◆ **Your instructions**
What is the count of lines in the data that hold the string "notice"? State the number alone.

◆ **Task material**
--- START ---

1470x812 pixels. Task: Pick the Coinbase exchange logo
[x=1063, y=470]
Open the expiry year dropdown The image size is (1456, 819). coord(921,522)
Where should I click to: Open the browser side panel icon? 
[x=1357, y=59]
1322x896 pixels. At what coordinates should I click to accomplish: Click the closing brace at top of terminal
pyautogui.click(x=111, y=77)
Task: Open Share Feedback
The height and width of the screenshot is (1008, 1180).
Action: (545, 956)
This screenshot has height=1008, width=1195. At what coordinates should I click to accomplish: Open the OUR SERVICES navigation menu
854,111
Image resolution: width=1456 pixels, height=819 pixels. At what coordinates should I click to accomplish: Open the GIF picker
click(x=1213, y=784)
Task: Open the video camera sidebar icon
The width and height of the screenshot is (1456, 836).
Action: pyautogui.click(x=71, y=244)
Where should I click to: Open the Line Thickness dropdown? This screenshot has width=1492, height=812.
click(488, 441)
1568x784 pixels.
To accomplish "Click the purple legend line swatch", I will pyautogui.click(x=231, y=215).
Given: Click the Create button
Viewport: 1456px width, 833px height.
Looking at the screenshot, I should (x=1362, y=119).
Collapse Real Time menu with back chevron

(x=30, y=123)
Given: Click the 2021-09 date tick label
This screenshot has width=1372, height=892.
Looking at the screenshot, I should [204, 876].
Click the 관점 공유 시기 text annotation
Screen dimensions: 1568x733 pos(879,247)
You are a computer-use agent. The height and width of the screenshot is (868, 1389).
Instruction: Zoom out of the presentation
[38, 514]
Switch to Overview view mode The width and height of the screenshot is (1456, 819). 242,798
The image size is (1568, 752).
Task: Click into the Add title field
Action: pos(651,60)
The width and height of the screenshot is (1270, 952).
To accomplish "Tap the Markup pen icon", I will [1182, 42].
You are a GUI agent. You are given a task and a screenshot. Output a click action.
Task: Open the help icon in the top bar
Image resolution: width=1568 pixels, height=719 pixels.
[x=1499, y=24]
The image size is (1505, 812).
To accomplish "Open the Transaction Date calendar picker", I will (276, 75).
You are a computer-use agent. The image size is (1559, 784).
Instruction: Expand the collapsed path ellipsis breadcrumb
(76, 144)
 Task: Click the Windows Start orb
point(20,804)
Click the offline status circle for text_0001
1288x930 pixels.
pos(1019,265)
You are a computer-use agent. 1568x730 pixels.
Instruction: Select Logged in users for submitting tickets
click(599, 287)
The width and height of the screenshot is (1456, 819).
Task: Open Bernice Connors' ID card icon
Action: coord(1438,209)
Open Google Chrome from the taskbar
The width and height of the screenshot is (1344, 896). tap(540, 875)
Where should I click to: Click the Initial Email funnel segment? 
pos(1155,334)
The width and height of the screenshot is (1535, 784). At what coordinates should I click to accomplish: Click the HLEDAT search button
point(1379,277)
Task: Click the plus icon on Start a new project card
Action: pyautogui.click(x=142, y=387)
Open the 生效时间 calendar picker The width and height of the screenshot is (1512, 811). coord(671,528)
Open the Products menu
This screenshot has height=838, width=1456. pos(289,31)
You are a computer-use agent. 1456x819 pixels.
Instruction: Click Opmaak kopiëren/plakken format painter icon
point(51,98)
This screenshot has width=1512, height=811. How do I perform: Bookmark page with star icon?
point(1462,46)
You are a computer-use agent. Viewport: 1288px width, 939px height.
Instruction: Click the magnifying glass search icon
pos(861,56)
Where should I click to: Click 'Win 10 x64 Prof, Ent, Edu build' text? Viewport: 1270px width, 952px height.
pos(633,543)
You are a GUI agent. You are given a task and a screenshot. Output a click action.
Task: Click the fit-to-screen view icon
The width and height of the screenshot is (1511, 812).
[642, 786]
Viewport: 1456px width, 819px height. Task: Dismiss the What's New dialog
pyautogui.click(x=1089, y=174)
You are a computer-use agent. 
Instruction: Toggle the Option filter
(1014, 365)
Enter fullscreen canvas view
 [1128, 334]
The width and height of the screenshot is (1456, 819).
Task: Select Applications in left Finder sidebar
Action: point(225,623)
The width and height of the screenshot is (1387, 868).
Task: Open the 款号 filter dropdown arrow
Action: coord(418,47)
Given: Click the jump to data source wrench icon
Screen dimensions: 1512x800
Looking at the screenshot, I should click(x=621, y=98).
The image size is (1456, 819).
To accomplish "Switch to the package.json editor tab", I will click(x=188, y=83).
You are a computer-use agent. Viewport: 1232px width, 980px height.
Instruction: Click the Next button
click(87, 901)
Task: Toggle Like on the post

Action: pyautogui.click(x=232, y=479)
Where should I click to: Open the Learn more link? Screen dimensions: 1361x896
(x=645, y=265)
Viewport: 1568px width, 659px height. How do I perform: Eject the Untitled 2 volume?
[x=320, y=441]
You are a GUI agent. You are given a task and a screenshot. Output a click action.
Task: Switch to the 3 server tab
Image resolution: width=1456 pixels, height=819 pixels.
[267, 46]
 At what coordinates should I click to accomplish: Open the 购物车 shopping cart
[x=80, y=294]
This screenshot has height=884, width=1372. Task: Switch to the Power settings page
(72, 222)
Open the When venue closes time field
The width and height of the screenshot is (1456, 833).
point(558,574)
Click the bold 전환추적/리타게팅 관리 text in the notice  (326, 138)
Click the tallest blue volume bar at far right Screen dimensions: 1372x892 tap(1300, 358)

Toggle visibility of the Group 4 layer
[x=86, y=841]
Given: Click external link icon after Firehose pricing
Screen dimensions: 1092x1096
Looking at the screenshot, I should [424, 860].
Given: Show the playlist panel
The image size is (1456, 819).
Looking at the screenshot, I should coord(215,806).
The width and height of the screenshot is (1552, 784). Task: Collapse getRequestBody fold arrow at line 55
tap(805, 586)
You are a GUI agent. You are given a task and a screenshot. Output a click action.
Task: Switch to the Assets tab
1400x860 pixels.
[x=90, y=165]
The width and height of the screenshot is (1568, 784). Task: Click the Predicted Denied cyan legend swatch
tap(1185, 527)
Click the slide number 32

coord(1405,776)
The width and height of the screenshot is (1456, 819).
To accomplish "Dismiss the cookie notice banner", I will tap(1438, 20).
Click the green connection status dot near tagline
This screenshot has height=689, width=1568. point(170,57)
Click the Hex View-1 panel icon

--- END ---

◆ **Response to the exercise**
2